Records to process below:

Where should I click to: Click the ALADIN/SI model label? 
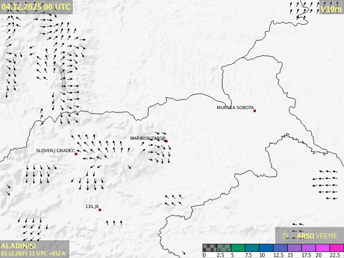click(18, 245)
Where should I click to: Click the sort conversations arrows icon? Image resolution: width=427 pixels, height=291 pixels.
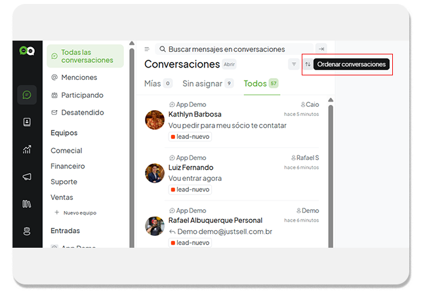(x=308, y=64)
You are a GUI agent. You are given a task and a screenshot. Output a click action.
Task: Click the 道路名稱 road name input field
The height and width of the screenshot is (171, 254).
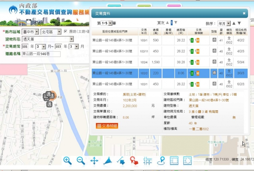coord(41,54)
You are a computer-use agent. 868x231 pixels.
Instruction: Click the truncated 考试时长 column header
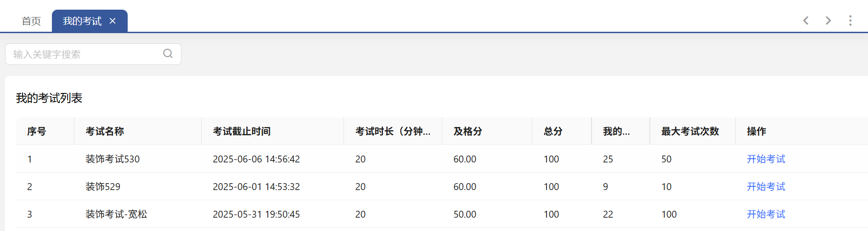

End of Records to process.
Records to process below:

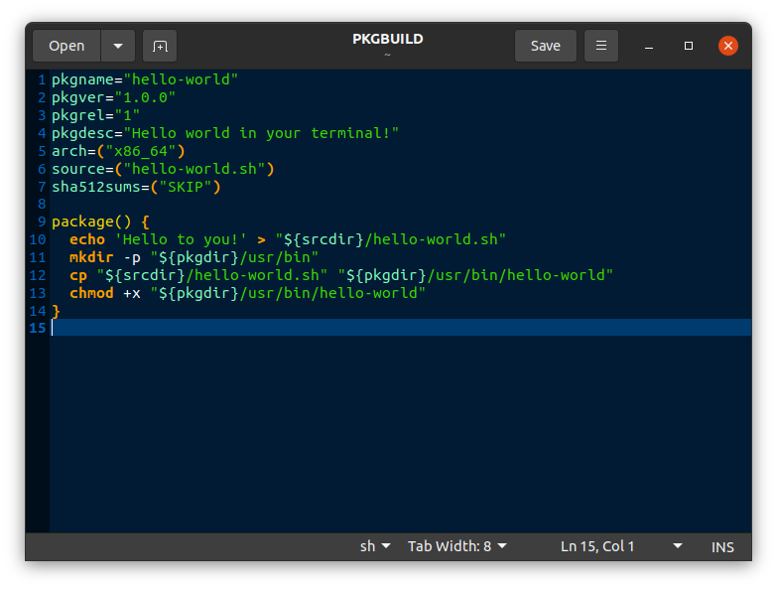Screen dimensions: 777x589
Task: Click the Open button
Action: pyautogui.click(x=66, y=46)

End of Records to process.

_Problem details_. Copy everything above from the line holding "Where should I click to: Click the ALADIN/SI" down to the line holding "Instruction: Click the", both ends included, exactly as it stands and without the pictures.

_Exercise result_.
Where should I click to: Click the ALADIN/SI model label? 
click(18, 245)
Where should I click to: Click the sort conversations arrows icon? Image resolution: width=427 pixels, height=291 pixels.
(x=308, y=64)
You are a GUI agent. You are given a task and a screenshot. Output a click action.
Task: Click the 道路名稱 road name input field
The height and width of the screenshot is (171, 254).
coord(41,54)
You are a computer-use agent. 868x231 pixels.
Instruction: Click the truncated 考试时长 column header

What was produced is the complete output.